◆ **Fragmento del documento**:
════════════════
No es lo mismo pagar por ver que por ser visto...
¿Cuánto pagaría usted por verle las arrugas a Paul McCartney? La pregunta es tramposa, ya se entiende, pero lo cierto es que cada uno sabe para qué ha de gastarse arriba de catorce mil pesos en ocupar las filas delanteras en el próximo show del hoy octogenario autor de Yesterday. Pero eso es todavía poca cosa, tomando en cuenta que hay paquetes especiales cuyo precio supera los cuarenta y un mil pesos mexicanos. Convendría quizás replantear la pregunta: ¿Cuánto daría usted por verse entre los VIP de los VIP en el magno concierto de un ex beatle?
════════════════
◆ **Tarea**:
Contesta con base en el fragmento:
(a) ¿Cuánto hay que gastar para ocupar las filas delanteras en el próximo show de Paul McCartney?
(b) ¿Qué cifra supera el precio de algunos paquetes especiales?
(c) ¿Qué adjetivo usa el fragmento para la edad actual del autor de Yesterday?
Los ítems provienen de otra fuente.

◆ **Material proporcionado**:
════════════════
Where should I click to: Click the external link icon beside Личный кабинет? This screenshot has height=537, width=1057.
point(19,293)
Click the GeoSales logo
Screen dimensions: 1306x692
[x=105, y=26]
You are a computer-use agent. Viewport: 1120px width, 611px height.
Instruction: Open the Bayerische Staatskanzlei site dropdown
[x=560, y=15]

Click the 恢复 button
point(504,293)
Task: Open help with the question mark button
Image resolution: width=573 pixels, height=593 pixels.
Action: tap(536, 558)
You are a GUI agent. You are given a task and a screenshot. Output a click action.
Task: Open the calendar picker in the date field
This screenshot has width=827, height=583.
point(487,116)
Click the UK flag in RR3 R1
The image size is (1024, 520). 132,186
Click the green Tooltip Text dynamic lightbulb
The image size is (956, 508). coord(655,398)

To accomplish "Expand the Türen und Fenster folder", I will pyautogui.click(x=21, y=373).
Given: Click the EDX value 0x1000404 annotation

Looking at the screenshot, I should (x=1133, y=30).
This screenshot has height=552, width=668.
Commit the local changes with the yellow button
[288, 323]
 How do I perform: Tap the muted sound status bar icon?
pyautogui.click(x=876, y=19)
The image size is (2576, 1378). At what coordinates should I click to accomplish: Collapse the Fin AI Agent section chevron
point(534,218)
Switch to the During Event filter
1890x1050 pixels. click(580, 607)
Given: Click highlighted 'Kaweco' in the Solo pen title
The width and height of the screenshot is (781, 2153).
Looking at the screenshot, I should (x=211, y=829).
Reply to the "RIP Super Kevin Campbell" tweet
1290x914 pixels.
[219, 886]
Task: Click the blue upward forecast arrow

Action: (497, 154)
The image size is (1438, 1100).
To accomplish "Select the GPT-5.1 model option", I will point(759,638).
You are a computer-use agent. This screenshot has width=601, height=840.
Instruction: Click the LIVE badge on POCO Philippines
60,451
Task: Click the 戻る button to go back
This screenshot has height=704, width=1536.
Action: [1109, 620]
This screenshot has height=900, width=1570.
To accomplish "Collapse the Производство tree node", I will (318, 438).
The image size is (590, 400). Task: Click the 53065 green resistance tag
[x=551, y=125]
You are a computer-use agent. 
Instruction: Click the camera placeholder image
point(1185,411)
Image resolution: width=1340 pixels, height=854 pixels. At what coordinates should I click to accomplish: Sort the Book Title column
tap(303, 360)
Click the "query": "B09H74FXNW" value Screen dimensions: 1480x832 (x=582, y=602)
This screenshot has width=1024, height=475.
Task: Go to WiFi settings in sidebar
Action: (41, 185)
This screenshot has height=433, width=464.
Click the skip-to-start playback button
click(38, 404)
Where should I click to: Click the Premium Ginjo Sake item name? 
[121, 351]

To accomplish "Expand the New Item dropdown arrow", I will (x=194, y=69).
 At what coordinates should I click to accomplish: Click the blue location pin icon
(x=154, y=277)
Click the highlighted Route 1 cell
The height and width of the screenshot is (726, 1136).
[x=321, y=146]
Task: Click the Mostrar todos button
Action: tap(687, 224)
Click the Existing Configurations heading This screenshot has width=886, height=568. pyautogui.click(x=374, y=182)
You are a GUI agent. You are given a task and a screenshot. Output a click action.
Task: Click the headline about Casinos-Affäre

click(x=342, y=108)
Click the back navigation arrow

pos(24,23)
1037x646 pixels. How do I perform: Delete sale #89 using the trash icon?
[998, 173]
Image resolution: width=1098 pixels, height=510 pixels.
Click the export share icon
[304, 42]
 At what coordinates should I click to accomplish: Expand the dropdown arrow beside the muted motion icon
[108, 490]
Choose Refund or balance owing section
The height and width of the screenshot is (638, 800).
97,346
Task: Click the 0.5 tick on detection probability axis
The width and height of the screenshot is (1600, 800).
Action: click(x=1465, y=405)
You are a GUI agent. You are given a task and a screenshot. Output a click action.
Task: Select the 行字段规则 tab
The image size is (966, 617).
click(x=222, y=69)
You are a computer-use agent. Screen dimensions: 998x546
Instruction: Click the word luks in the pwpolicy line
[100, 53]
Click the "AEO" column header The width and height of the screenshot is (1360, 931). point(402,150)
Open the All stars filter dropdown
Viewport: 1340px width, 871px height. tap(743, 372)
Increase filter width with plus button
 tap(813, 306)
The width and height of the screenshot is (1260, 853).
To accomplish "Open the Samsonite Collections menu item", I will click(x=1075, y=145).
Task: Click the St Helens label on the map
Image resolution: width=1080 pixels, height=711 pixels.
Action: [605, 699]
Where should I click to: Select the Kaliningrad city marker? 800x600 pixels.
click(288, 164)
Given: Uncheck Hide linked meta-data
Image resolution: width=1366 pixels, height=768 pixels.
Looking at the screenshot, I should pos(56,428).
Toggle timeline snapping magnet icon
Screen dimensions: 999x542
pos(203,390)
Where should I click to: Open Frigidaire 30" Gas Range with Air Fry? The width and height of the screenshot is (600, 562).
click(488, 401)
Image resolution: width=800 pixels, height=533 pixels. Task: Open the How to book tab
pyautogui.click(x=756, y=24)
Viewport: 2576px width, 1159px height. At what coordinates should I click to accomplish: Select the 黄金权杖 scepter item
════════════════
◆ **Respuesta**:
(a) Más de catorce mil pesos.
(b) Cuarenta y un mil pesos mexicanos.
(c) Octogenario.